И тут комиссар Михаил Жадов удивил всех.
— Не знаю никаких «походно-полевых». Ирина Ивановна моя жена! Законная! — вдруг бросил он прямо в лицо полковнику.
Тот явно хотел ответить чем-то саркастическим — но в этот момент над противоположной стороной Таврического сада взлетели алые сигнальные ракеты.
— Атака! — резко бросил Иванов, одним движением выхватывая маузер. Несмотря на то, что из огромной деревянной кобуры его и просто вытащить не так-то легко. — Вперёд, за мной! Да здравствует революция! Ура, товарищи!

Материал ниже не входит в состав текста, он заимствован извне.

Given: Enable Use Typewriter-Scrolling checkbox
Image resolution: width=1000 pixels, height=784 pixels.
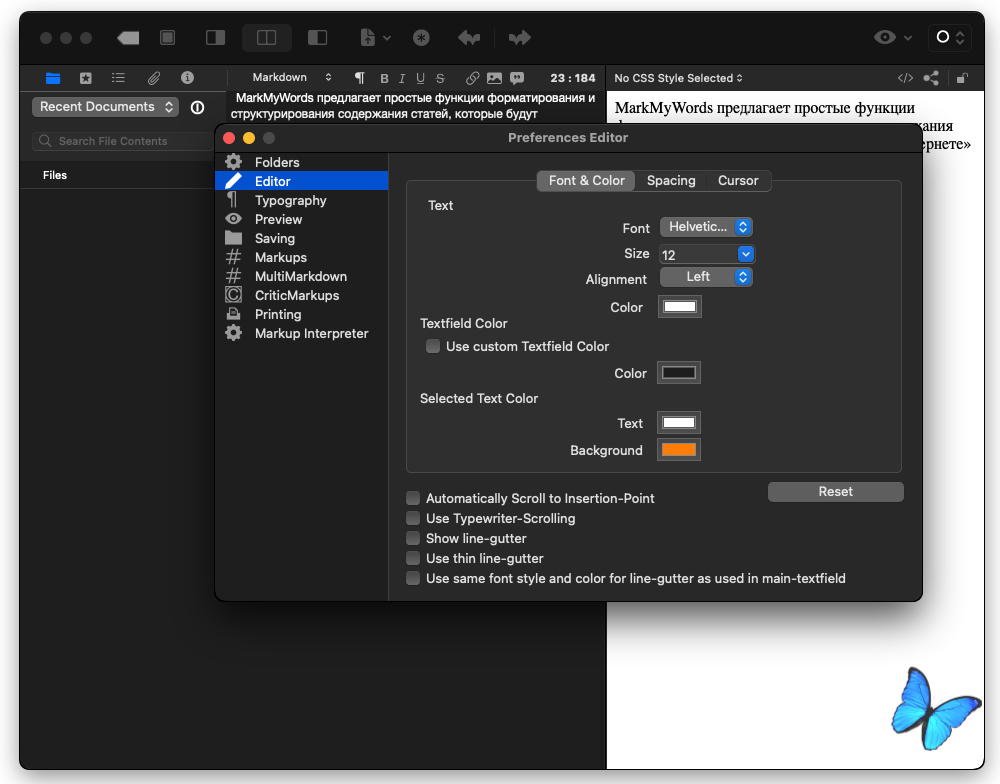Looking at the screenshot, I should pyautogui.click(x=413, y=518).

— Ура! — подхватил отряд комиссара Жадова и другие, успевшие подтянуться к Суворовскому музею.
По пустому, полумёртвому саду бежали тёмные цепи — солдаты, матросы, множество гражданских в тёмных пальто и куртках, наставив штыки.
Ирина Ивановна Шульц бежала вместе с остальными, не отставая от комиссара. С того самого момента, как Жадов объявил её своей «настоящей женой», они не обменялись и единым словом. Смотреть в глаза Ирине Ивановна комиссар тоже избегал.
Со стороны Невы бухнул артиллерийский выстрел и сразу же грянул разрыв снаряда. И частая-частая стрельба.
В них тоже кто-то выстрелил, неприцельно; какие-то фигурки заметались у высоких окон зала заседаний Государственной думы, что выходили как раз на большой пруд; из наступающих цепей тоже начали стрелять, посыпались стекла; оконные проёмы лишь до половины заполняли мешки с песком.
Никакого порядка в наступлении не было, никто не организовывал стрельбу залпами, как велел устав, пулемётчики не прикрывали пехоту — толпа просто валила к нарядному праздничному дворцу, беспорядочно паля куда придется.
Атакующие появились со всех сторон, с противоположного края пруда, от оранжерей, они накатывались со всех сторон, тёмное людское море; со стороны Шпалерной раздавалась сильная стрельба, но непонятно было, то ли это отстреливаются защитники дворца, то ли огонь ведут наступающие.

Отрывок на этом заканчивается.